List every line in the rows below that contains the string "resolution", copying each line in full.

Word and element pointing entries:
◆ ◆ ◆ ◆ ◆

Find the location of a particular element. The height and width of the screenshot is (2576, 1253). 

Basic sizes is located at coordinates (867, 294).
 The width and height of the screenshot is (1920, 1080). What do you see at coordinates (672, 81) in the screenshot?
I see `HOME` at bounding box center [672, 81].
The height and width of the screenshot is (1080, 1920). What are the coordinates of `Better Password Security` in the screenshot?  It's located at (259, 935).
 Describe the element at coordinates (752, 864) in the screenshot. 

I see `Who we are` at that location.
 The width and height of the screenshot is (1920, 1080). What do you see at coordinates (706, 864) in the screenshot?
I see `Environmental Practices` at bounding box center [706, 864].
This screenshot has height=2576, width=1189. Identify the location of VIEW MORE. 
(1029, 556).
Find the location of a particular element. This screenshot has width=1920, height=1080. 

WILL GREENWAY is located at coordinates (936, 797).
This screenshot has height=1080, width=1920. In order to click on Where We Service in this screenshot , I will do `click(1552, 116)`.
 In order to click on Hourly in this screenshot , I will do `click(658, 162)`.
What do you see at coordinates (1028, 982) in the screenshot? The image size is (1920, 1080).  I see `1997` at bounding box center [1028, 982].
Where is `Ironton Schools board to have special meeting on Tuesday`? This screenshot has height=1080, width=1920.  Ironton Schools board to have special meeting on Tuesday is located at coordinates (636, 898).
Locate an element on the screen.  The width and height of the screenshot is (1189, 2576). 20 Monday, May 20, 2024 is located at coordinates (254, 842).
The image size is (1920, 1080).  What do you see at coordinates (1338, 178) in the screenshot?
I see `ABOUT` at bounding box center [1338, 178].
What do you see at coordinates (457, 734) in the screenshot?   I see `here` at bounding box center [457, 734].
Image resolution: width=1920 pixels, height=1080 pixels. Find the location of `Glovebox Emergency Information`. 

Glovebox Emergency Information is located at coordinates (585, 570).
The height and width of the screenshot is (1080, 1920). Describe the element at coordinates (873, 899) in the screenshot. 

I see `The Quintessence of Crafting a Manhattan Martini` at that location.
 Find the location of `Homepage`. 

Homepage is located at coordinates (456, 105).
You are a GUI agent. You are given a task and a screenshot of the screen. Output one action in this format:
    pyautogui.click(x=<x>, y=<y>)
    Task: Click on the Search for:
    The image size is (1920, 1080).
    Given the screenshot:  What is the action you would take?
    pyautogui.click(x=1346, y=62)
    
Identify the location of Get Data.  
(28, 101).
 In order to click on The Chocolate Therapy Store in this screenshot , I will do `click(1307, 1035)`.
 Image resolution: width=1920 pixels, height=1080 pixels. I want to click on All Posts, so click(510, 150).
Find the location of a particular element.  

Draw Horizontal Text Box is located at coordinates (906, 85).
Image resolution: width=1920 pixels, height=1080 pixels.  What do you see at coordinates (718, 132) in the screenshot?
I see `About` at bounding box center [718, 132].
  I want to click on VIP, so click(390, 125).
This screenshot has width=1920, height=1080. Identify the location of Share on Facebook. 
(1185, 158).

◆ ◆ ◆ ◆ ◆

Output:
Image resolution: width=1920 pixels, height=1080 pixels. Find the location of `Glovebox Emergency Information`. 
 Image resolution: width=1920 pixels, height=1080 pixels. I want to click on All Posts, so click(510, 150).
Image resolution: width=1920 pixels, height=1080 pixels.  What do you see at coordinates (718, 132) in the screenshot?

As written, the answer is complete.